# EXERCISE AIM
The response must match the data below exactly, line for line.

---*---

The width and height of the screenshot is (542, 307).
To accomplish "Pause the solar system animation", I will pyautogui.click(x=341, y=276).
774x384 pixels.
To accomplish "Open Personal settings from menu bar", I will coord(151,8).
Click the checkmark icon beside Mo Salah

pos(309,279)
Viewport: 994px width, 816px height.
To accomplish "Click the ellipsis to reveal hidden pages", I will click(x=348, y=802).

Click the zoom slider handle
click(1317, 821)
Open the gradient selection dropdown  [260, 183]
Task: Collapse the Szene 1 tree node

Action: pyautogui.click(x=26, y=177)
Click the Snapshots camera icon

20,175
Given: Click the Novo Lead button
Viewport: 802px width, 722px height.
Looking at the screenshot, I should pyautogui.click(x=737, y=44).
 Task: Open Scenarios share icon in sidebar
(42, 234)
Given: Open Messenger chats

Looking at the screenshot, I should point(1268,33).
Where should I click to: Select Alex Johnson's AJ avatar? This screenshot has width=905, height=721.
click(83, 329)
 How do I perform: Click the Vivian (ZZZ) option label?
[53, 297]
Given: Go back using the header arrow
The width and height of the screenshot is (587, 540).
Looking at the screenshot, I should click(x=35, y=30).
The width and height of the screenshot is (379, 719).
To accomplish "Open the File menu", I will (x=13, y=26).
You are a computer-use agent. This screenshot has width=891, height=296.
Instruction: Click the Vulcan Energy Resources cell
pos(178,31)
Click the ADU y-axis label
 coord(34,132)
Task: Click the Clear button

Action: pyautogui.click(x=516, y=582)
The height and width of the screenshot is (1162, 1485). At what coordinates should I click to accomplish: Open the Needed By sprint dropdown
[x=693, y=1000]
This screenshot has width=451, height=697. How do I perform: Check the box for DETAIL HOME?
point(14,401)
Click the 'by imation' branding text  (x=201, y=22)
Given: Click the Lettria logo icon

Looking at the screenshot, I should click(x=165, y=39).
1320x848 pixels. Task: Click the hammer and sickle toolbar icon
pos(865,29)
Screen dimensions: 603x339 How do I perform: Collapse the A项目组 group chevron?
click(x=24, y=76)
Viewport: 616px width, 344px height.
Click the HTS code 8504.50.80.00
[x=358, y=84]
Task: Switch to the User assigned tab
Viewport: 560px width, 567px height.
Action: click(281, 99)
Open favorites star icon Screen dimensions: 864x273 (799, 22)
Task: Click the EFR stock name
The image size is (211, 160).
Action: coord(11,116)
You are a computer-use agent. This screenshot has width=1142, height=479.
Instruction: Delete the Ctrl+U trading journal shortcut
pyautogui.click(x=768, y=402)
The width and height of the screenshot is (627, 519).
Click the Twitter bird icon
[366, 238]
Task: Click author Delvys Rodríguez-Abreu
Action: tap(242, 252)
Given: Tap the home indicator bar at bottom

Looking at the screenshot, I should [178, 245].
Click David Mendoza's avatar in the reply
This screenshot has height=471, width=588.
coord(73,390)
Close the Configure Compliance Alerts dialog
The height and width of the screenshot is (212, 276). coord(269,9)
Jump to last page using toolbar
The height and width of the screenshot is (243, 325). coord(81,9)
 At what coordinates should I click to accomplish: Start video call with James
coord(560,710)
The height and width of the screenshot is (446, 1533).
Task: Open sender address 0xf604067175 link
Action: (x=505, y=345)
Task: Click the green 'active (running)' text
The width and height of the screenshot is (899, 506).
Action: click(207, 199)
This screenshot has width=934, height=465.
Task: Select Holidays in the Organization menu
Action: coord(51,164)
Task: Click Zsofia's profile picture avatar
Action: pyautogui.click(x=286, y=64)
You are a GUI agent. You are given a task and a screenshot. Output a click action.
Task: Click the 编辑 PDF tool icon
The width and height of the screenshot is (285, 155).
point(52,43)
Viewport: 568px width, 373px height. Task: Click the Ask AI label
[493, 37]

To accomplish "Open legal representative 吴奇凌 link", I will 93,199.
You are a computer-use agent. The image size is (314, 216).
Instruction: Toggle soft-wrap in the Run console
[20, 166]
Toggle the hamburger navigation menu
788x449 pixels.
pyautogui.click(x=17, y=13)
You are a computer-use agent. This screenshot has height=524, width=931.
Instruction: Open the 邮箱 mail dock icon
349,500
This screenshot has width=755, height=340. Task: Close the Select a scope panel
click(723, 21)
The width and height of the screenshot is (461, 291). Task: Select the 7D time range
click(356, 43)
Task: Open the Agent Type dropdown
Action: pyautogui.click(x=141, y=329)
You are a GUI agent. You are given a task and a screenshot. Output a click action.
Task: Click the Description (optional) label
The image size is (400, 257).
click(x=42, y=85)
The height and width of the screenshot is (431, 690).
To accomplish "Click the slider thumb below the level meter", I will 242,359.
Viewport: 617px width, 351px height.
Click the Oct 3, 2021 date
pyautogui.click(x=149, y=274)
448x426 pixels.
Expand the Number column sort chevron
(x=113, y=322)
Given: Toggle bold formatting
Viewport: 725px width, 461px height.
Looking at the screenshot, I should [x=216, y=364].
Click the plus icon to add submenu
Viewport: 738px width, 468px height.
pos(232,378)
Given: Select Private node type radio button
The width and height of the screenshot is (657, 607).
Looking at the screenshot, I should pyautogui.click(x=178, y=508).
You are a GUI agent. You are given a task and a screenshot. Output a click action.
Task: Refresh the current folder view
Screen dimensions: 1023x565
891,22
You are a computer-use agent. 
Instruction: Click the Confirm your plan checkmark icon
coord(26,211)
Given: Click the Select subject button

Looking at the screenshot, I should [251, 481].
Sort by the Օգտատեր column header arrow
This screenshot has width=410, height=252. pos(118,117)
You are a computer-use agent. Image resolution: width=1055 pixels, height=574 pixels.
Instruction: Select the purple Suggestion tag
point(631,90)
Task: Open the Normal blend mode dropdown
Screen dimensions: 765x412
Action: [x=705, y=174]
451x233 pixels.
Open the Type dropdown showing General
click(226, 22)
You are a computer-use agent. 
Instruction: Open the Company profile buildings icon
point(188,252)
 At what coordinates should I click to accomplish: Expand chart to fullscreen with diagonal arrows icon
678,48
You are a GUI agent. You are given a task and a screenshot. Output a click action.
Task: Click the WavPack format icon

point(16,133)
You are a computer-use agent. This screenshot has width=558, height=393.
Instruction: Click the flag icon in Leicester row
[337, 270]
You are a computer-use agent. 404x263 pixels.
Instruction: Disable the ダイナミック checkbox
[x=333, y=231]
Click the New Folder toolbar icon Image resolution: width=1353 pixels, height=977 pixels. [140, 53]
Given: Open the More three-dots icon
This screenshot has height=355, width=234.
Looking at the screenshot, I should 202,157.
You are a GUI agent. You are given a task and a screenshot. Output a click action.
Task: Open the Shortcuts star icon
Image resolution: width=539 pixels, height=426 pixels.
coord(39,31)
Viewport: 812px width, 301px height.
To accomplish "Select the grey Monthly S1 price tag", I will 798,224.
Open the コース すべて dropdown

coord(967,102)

---*---

# TASK ANSWER
The width and height of the screenshot is (542, 307).
To accomplish "Pause the solar system animation", I will pyautogui.click(x=341, y=276).
774x384 pixels.
To accomplish "Open Personal settings from menu bar", I will coord(151,8).
Click the checkmark icon beside Mo Salah

pos(309,279)
Viewport: 994px width, 816px height.
To accomplish "Click the ellipsis to reveal hidden pages", I will click(x=348, y=802).

Click the zoom slider handle
click(1317, 821)
Open the gradient selection dropdown  [260, 183]
Task: Collapse the Szene 1 tree node

Action: pyautogui.click(x=26, y=177)
Click the Snapshots camera icon

20,175
Given: Click the Novo Lead button
Viewport: 802px width, 722px height.
Looking at the screenshot, I should pyautogui.click(x=737, y=44).
 Task: Open Scenarios share icon in sidebar
(42, 234)
Given: Open Messenger chats

Looking at the screenshot, I should point(1268,33).
Where should I click to: Select Alex Johnson's AJ avatar? This screenshot has width=905, height=721.
click(83, 329)
 How do I perform: Click the Vivian (ZZZ) option label?
[53, 297]
Given: Go back using the header arrow
The width and height of the screenshot is (587, 540).
Looking at the screenshot, I should click(x=35, y=30).
The width and height of the screenshot is (379, 719).
To accomplish "Open the File menu", I will (x=13, y=26).
You are a computer-use agent. This screenshot has width=891, height=296.
Instruction: Click the Vulcan Energy Resources cell
pos(178,31)
Click the ADU y-axis label
 coord(34,132)
Task: Click the Clear button

Action: pyautogui.click(x=516, y=582)
The height and width of the screenshot is (1162, 1485). At what coordinates should I click to accomplish: Open the Needed By sprint dropdown
[x=693, y=1000]
This screenshot has width=451, height=697. How do I perform: Check the box for DETAIL HOME?
point(14,401)
Click the 'by imation' branding text  (x=201, y=22)
Given: Click the Lettria logo icon

Looking at the screenshot, I should click(x=165, y=39).
1320x848 pixels. Task: Click the hammer and sickle toolbar icon
pos(865,29)
Screen dimensions: 603x339 How do I perform: Collapse the A项目组 group chevron?
click(x=24, y=76)
Viewport: 616px width, 344px height.
Click the HTS code 8504.50.80.00
[x=358, y=84]
Task: Switch to the User assigned tab
Viewport: 560px width, 567px height.
Action: click(281, 99)
Open favorites star icon Screen dimensions: 864x273 (799, 22)
Task: Click the EFR stock name
The image size is (211, 160).
Action: coord(11,116)
You are a computer-use agent. This screenshot has width=1142, height=479.
Instruction: Delete the Ctrl+U trading journal shortcut
pyautogui.click(x=768, y=402)
The width and height of the screenshot is (627, 519).
Click the Twitter bird icon
[366, 238]
Task: Click author Delvys Rodríguez-Abreu
Action: tap(242, 252)
Given: Tap the home indicator bar at bottom

Looking at the screenshot, I should [178, 245].
Click David Mendoza's avatar in the reply
This screenshot has height=471, width=588.
coord(73,390)
Close the Configure Compliance Alerts dialog
The height and width of the screenshot is (212, 276). coord(269,9)
Jump to last page using toolbar
The height and width of the screenshot is (243, 325). coord(81,9)
 At what coordinates should I click to accomplish: Start video call with James
coord(560,710)
The height and width of the screenshot is (446, 1533).
Task: Open sender address 0xf604067175 link
Action: (x=505, y=345)
Task: Click the green 'active (running)' text
The width and height of the screenshot is (899, 506).
Action: click(207, 199)
This screenshot has width=934, height=465.
Task: Select Holidays in the Organization menu
Action: coord(51,164)
Task: Click Zsofia's profile picture avatar
Action: pyautogui.click(x=286, y=64)
You are a GUI agent. You are given a task and a screenshot. Output a click action.
Task: Click the 编辑 PDF tool icon
The width and height of the screenshot is (285, 155).
point(52,43)
Viewport: 568px width, 373px height. Task: Click the Ask AI label
[493, 37]

To accomplish "Open legal representative 吴奇凌 link", I will 93,199.
You are a computer-use agent. The image size is (314, 216).
Instruction: Toggle soft-wrap in the Run console
[20, 166]
Toggle the hamburger navigation menu
788x449 pixels.
pyautogui.click(x=17, y=13)
You are a computer-use agent. This screenshot has height=524, width=931.
Instruction: Open the 邮箱 mail dock icon
349,500
This screenshot has width=755, height=340. Task: Close the Select a scope panel
click(723, 21)
The width and height of the screenshot is (461, 291). Task: Select the 7D time range
click(356, 43)
Task: Open the Agent Type dropdown
Action: pyautogui.click(x=141, y=329)
You are a GUI agent. You are given a task and a screenshot. Output a click action.
Task: Click the Description (optional) label
The image size is (400, 257).
click(x=42, y=85)
The height and width of the screenshot is (431, 690).
To accomplish "Click the slider thumb below the level meter", I will 242,359.
Viewport: 617px width, 351px height.
Click the Oct 3, 2021 date
pyautogui.click(x=149, y=274)
448x426 pixels.
Expand the Number column sort chevron
(x=113, y=322)
Given: Toggle bold formatting
Viewport: 725px width, 461px height.
Looking at the screenshot, I should [x=216, y=364].
Click the plus icon to add submenu
Viewport: 738px width, 468px height.
pos(232,378)
Given: Select Private node type radio button
The width and height of the screenshot is (657, 607).
Looking at the screenshot, I should pyautogui.click(x=178, y=508).
You are a GUI agent. You are given a task and a screenshot. Output a click action.
Task: Refresh the current folder view
Screen dimensions: 1023x565
891,22
You are a computer-use agent. 
Instruction: Click the Confirm your plan checkmark icon
coord(26,211)
Given: Click the Select subject button

Looking at the screenshot, I should [251, 481].
Sort by the Օգտատեր column header arrow
This screenshot has width=410, height=252. pos(118,117)
You are a computer-use agent. Image resolution: width=1055 pixels, height=574 pixels.
Instruction: Select the purple Suggestion tag
point(631,90)
Task: Open the Normal blend mode dropdown
Screen dimensions: 765x412
Action: [x=705, y=174]
451x233 pixels.
Open the Type dropdown showing General
click(226, 22)
You are a computer-use agent. 
Instruction: Open the Company profile buildings icon
point(188,252)
 At what coordinates should I click to accomplish: Expand chart to fullscreen with diagonal arrows icon
678,48
You are a GUI agent. You are given a task and a screenshot. Output a click action.
Task: Click the WavPack format icon

point(16,133)
You are a computer-use agent. This screenshot has width=558, height=393.
Instruction: Click the flag icon in Leicester row
[337, 270]
You are a computer-use agent. 404x263 pixels.
Instruction: Disable the ダイナミック checkbox
[x=333, y=231]
Click the New Folder toolbar icon Image resolution: width=1353 pixels, height=977 pixels. [140, 53]
Given: Open the More three-dots icon
This screenshot has height=355, width=234.
Looking at the screenshot, I should 202,157.
You are a GUI agent. You are given a task and a screenshot. Output a click action.
Task: Open the Shortcuts star icon
Image resolution: width=539 pixels, height=426 pixels.
coord(39,31)
Viewport: 812px width, 301px height.
To accomplish "Select the grey Monthly S1 price tag", I will 798,224.
Open the コース すべて dropdown

coord(967,102)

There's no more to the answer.